As someone else noted, you really need to configure the card to the
exact settings the driver expects.
-Andrew
--
-----------------------------------------------------------------
Andrew Gillham | This space left blank
gil...@whirlpool.com | inadvertently.
I speak for myself, not for my employer. | Contact the publisher.
Is it possible these cards are a different variant of the ones NetBSD
supports?
Is it possible NetBSD support for them is somehow broken and the
documentation hasn't been updated?
Is anyone in a position and interested in working on a driver for these
cards? I have one working card that I will give to anyone who can get it
working, and they can keep it afterwards.
Thanks,
-bob
Also note that the EE16 driver (ix) is very (*very*) picky
about the memory addresses and size. AFAIK you have to use
C000, C800, D000 or D800 with a memory size of 32K or the
card will not be probed successfully!
mjl
> A friend recently picked up a stack of Intel EtherExpress 16 cards at a
> flea market intending to use them with NetBSD/i386 and Windows-98/NT.

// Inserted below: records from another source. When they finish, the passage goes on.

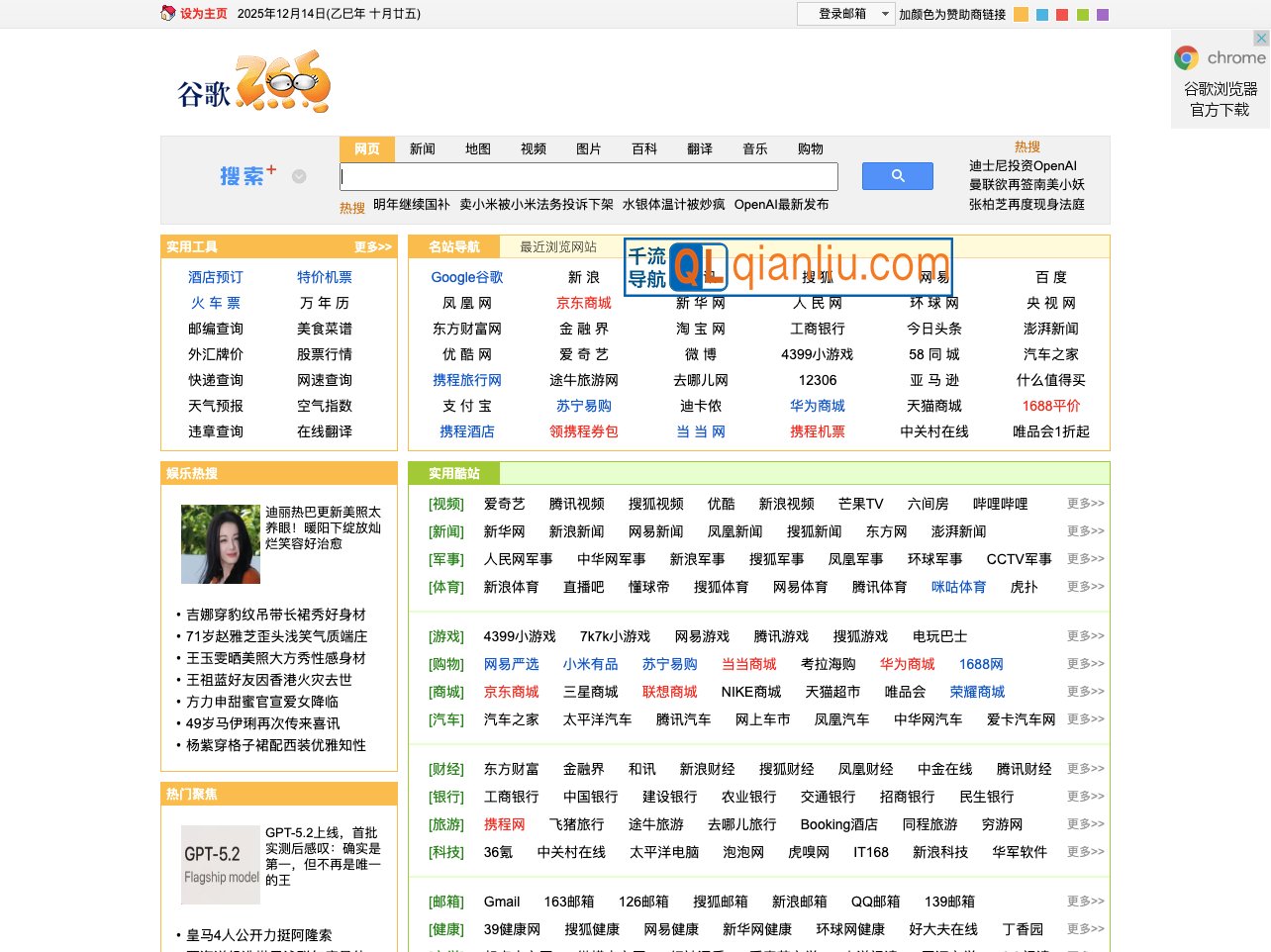This screenshot has height=952, width=1271.
Task: Click the GPT-5.2 Flagship model image
Action: [220, 864]
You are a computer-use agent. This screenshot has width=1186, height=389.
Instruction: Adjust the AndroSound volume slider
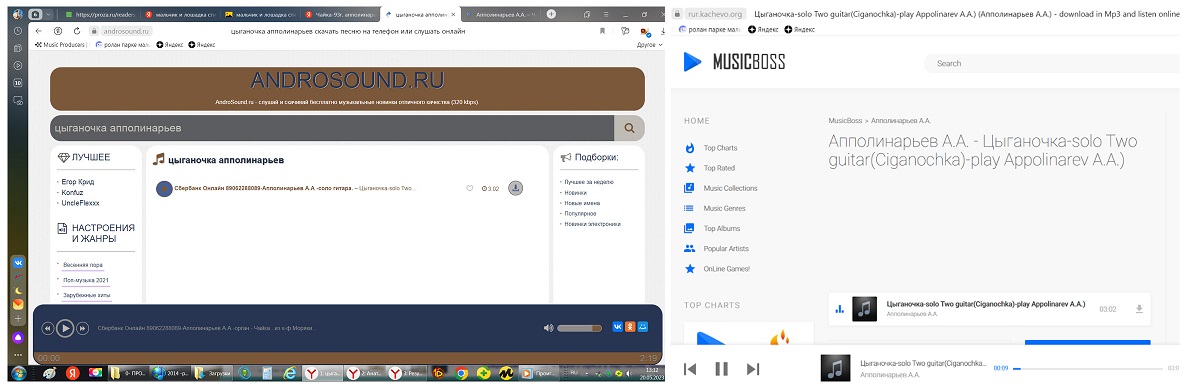click(x=579, y=328)
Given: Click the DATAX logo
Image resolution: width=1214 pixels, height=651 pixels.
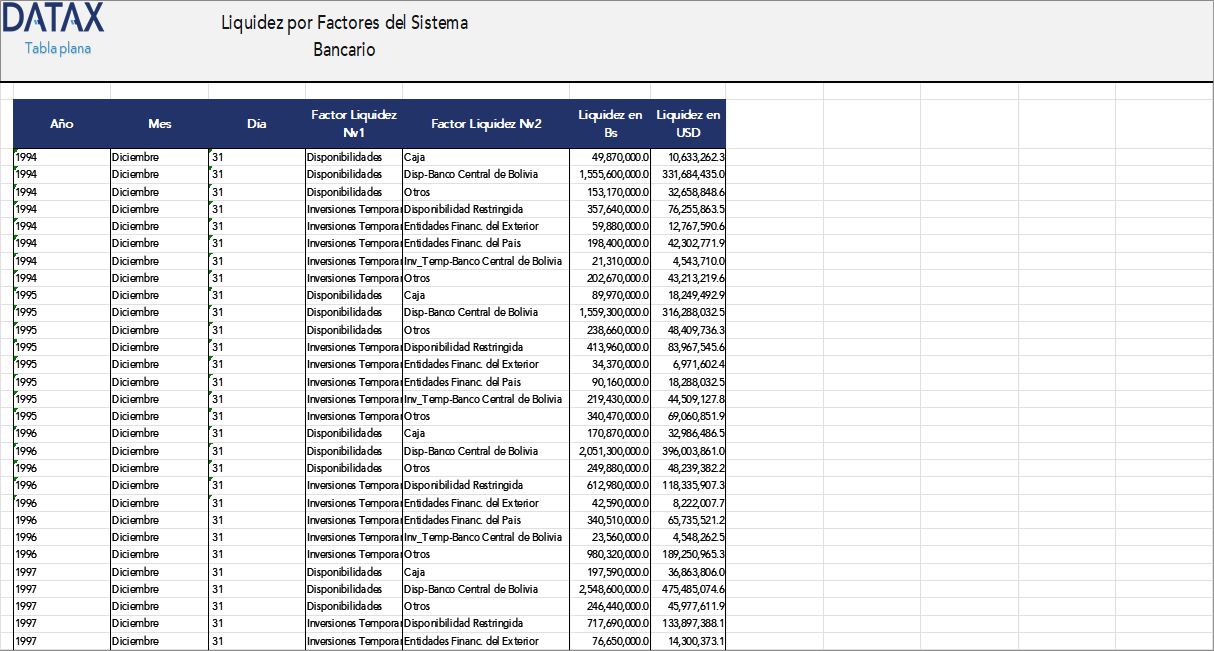Looking at the screenshot, I should coord(55,16).
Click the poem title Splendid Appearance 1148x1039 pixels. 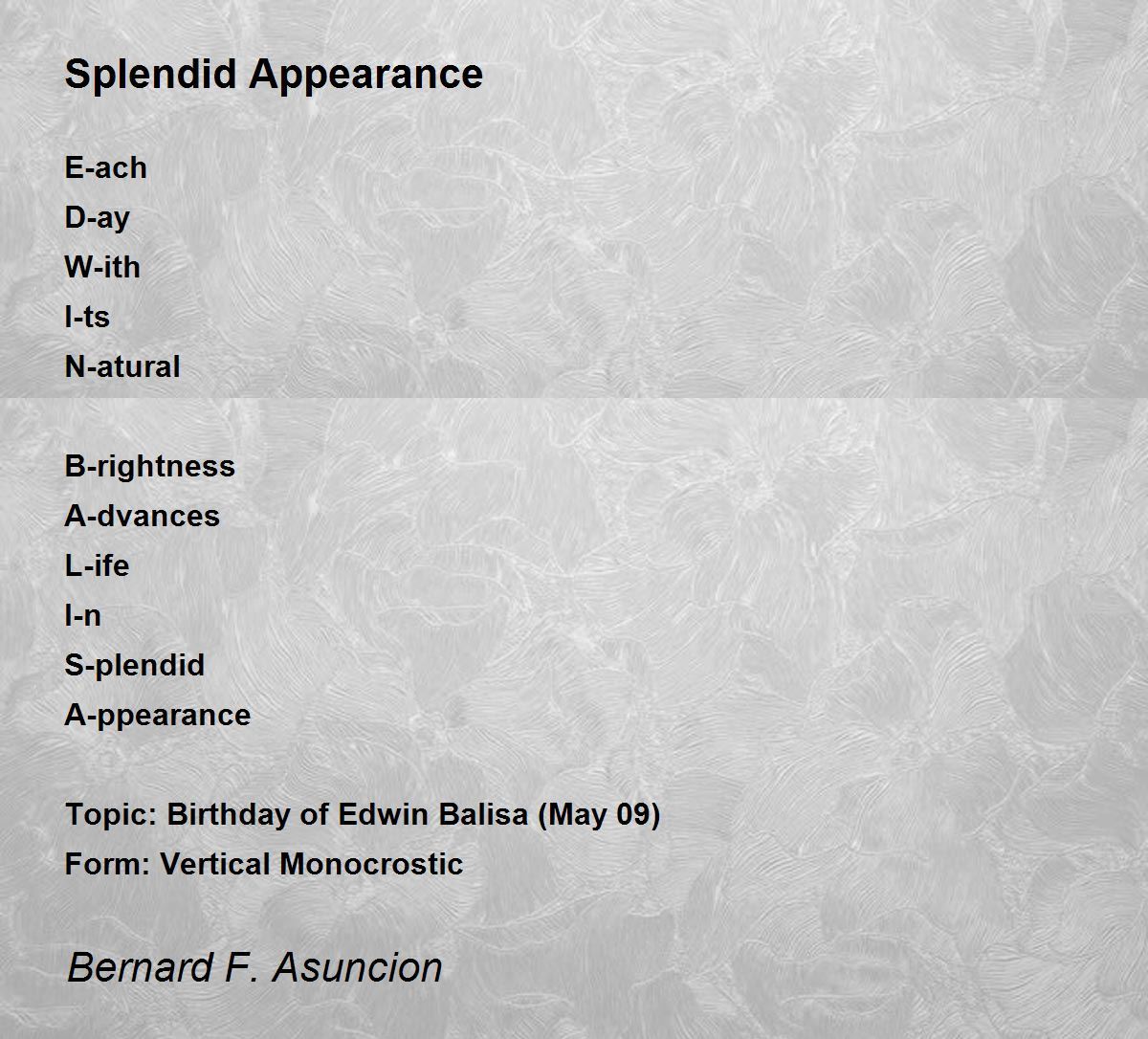274,75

> The cards are listed as supported by NetBSD and they were found to be in
> working condition when tested with Windows-98. However, the NetBSD-1.3,
> NetBSD-1.4.1, and -current kernels never see them. Windows identifies
> the cards as "Intel EtherExpress 16 or 16Pro-Tx" cards. They come with a
> 10Base-T and 15-pin female connector and fit into a half-height card
> slot.
These should be supported by the ix or iy driver, depending on whether
they're EE/16 or EE Pro 10 ISA. They suffer from the usual problem of
ISA cards that if they're not at the I/O address the kernel knows
about, they'll never be found. The GENERIC i386 kernel looks for ix at
port 300 and iy at port 360. Check under Windows and see where the
cards are.
Also, the iy needs to not be in ISA Plug-n-Play mode; we don't have an
isapnp driver for it.
- Nathan
Thanks, we'll check it out.
>Also, the iy needs to not be in ISA Plug-n-Play mode; we don't have an
>isapnp driver for it.
I take it this is done with some program under Windows? There aren't any
jumpers on the board and the guy we bought them from told us to pull the
boot ROMs if we were going to use them with a disk based OS.
Unfortunately they didn't come with any software.